Given entries section start
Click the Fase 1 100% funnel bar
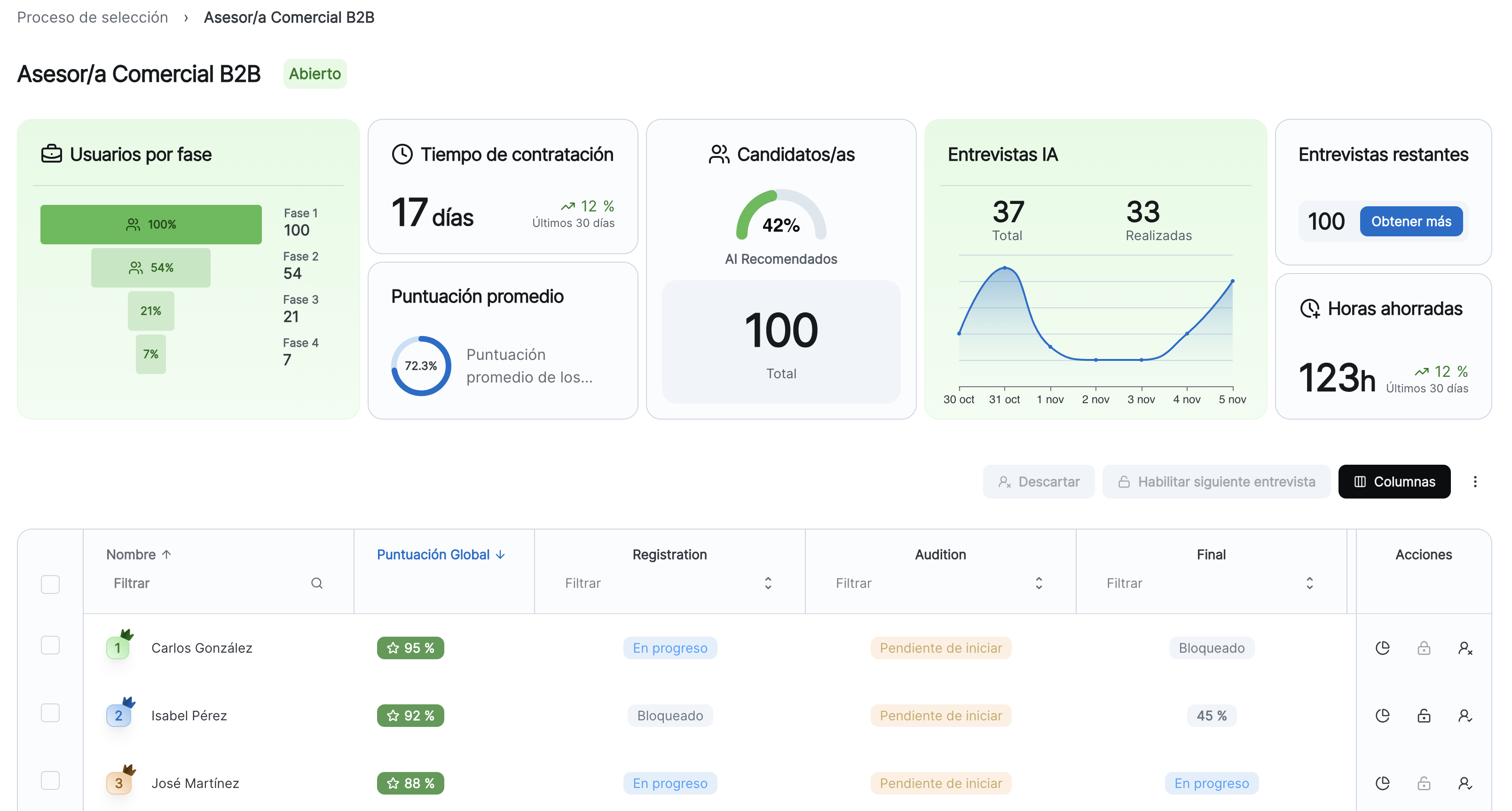Image resolution: width=1512 pixels, height=811 pixels. [151, 224]
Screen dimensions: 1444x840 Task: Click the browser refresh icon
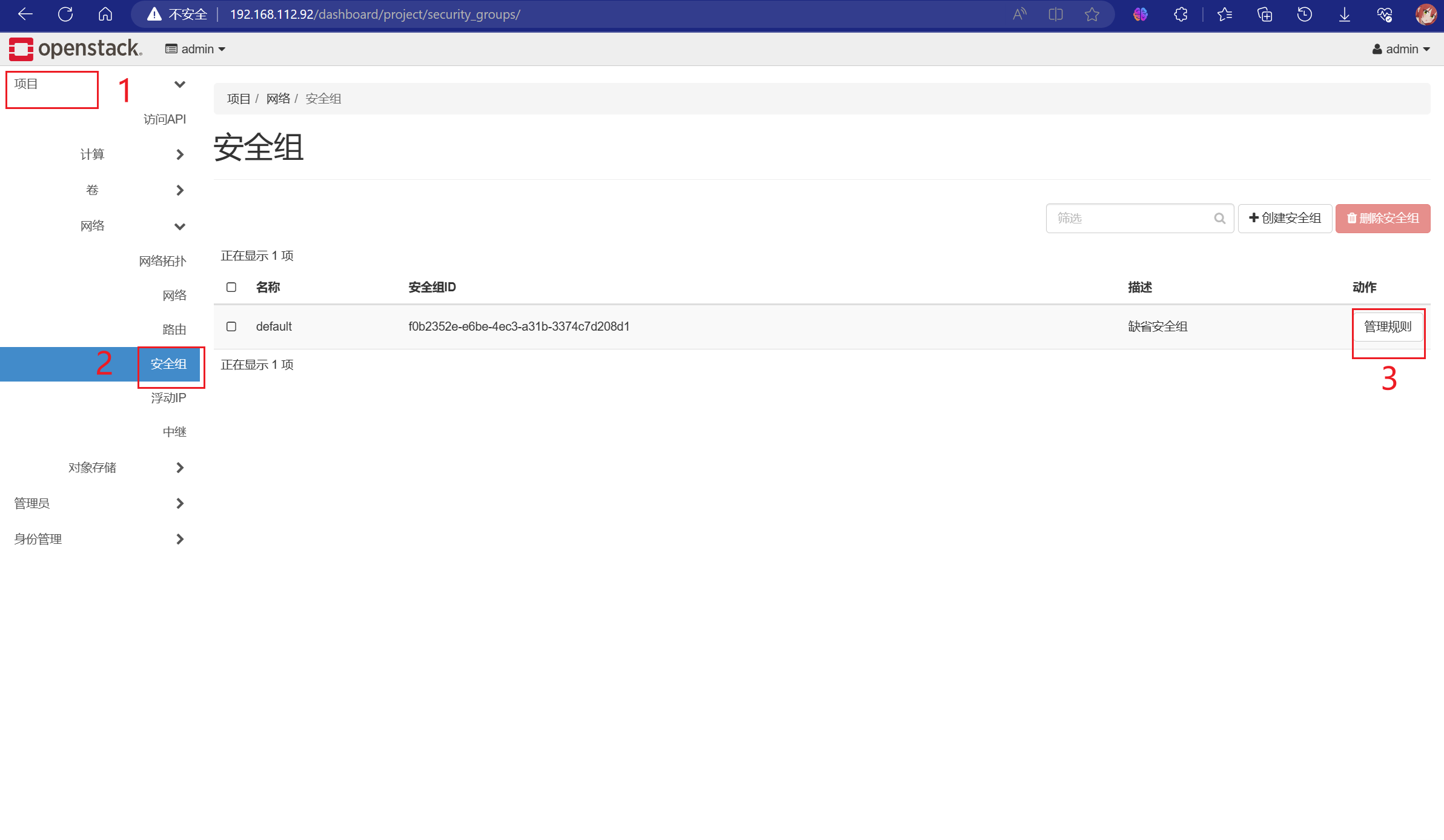pos(65,14)
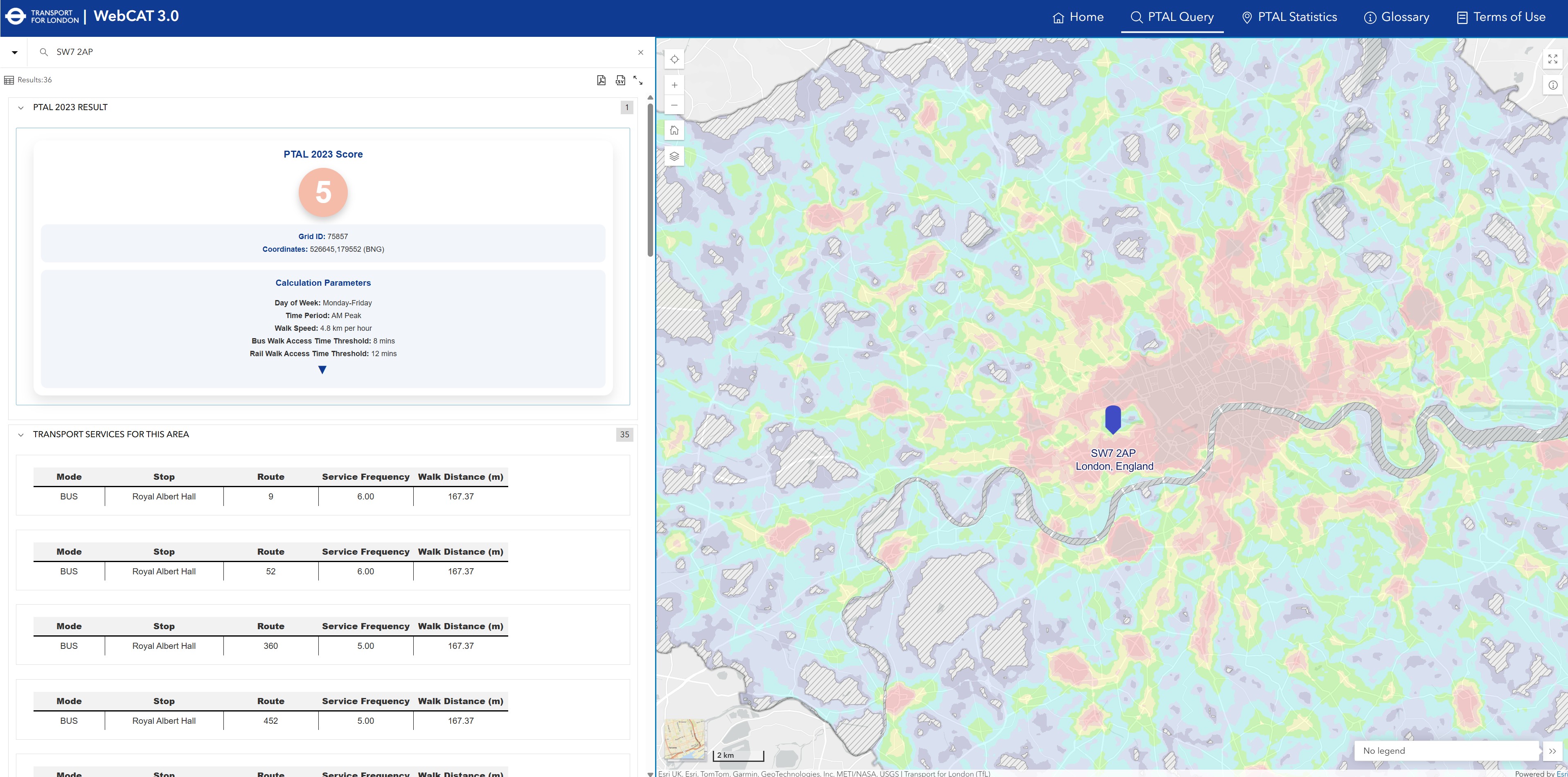Collapse Transport Services For This Area section
The width and height of the screenshot is (1568, 777).
[21, 435]
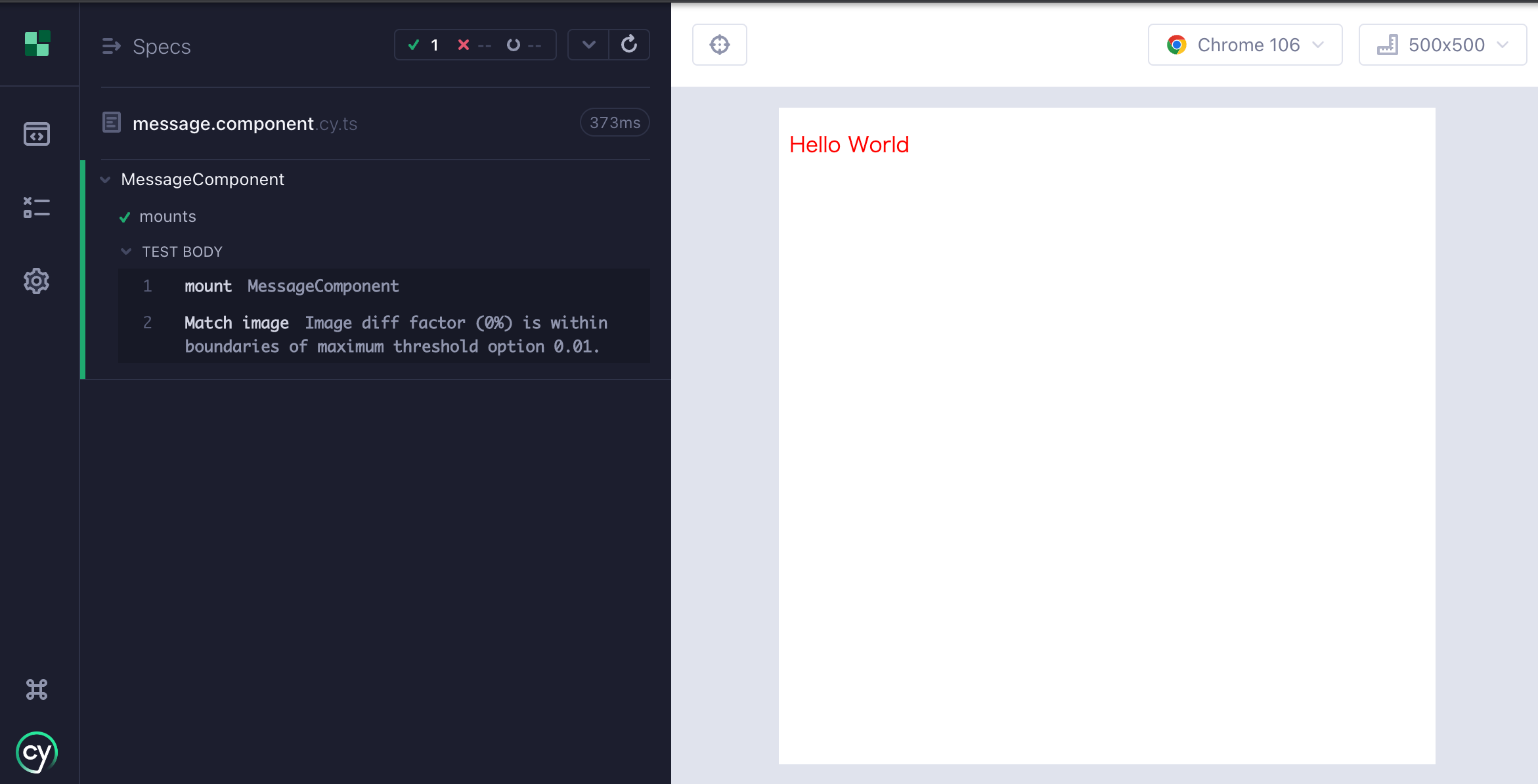Image resolution: width=1538 pixels, height=784 pixels.
Task: Open the selector playground crosshair icon
Action: tap(720, 45)
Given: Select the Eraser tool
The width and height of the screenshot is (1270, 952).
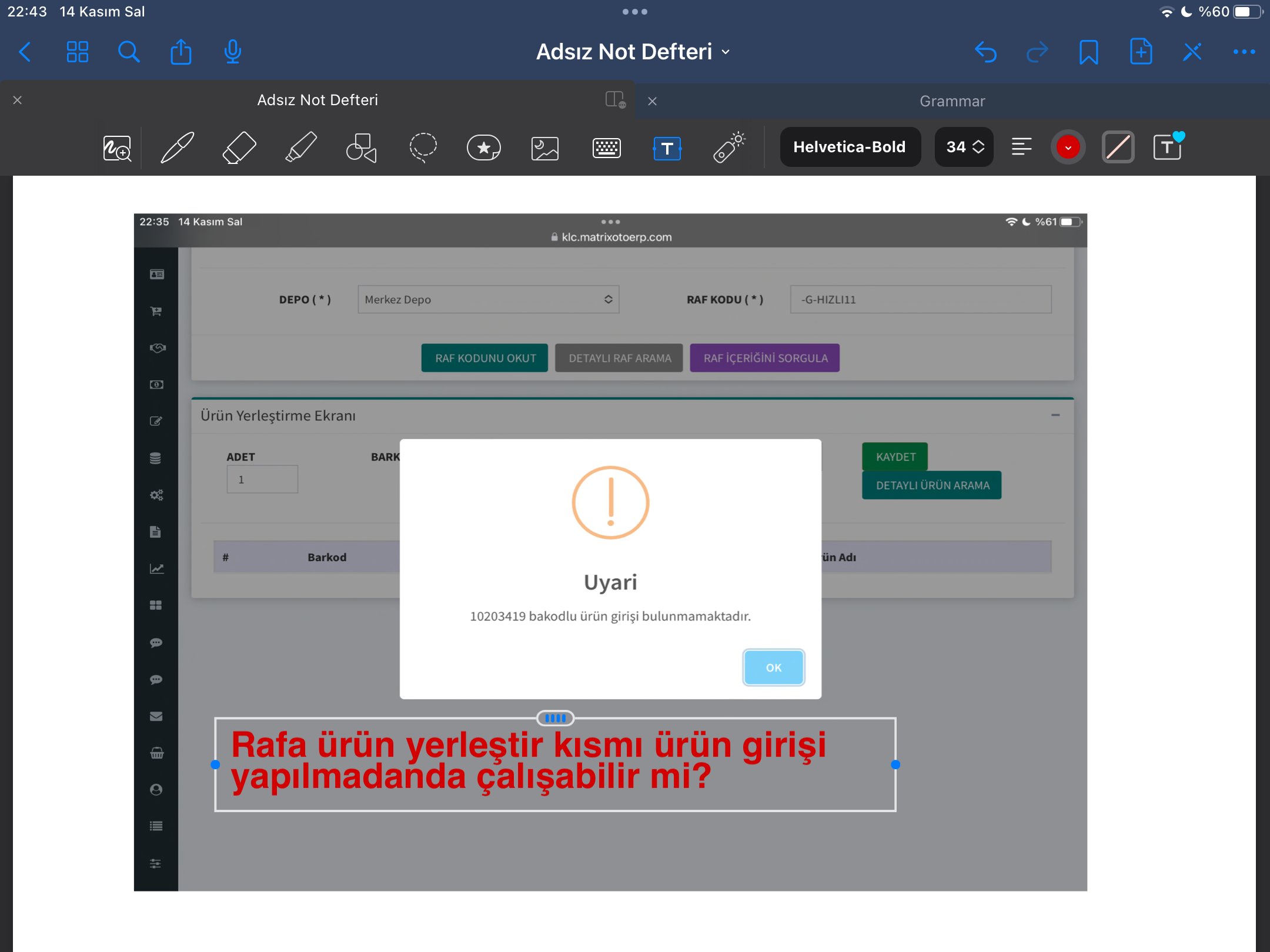Looking at the screenshot, I should tap(239, 147).
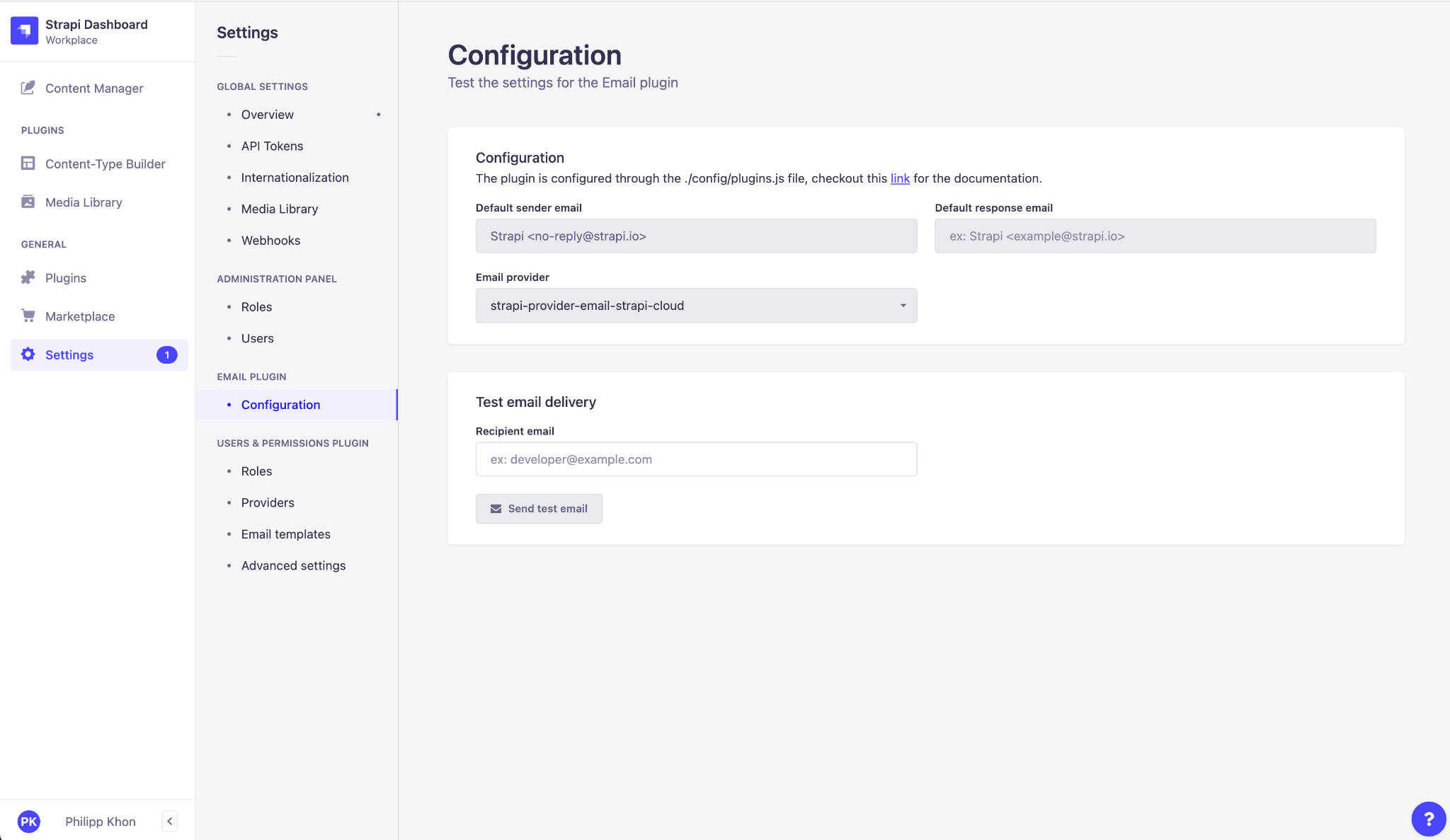Expand the Email provider dropdown

click(x=695, y=306)
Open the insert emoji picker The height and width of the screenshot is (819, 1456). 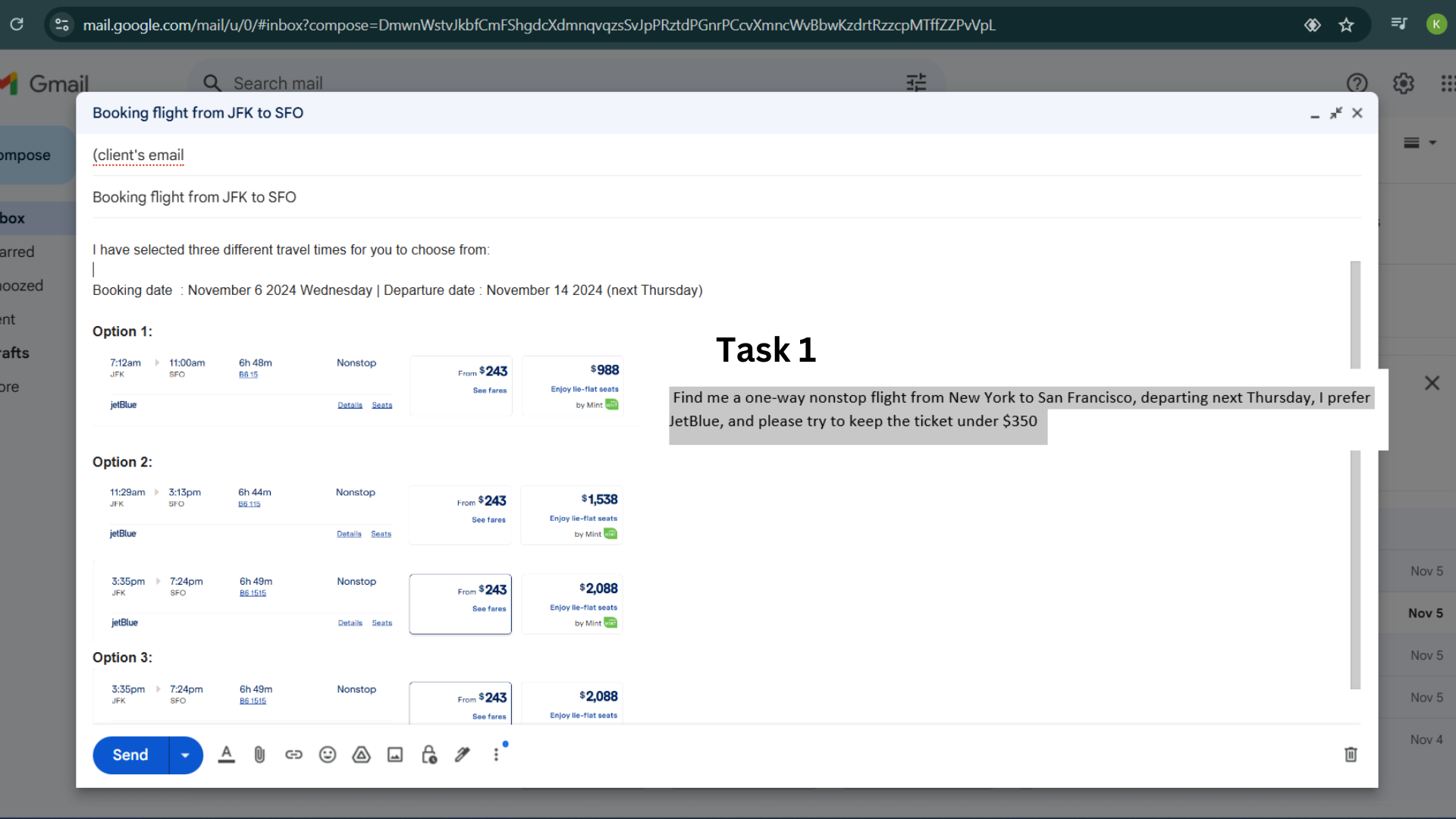(x=328, y=755)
Given entries section end
What to work on>
Repeat verbatim the lines between the start of the data and the line containing "Given: Select the Eraser tool", both ends included, omitting all pictures.

Exercise output>
Click the Fase 1 100% funnel bar
Image resolution: width=1512 pixels, height=811 pixels. [151, 224]
Screen dimensions: 1444x840 Task: Click the browser refresh icon
pos(65,14)
Collapse Transport Services For This Area section
The width and height of the screenshot is (1568, 777).
[21, 435]
Image resolution: width=1538 pixels, height=784 pixels.
Task: Open the selector playground crosshair icon
Action: tap(720, 45)
Given: Select the Eraser tool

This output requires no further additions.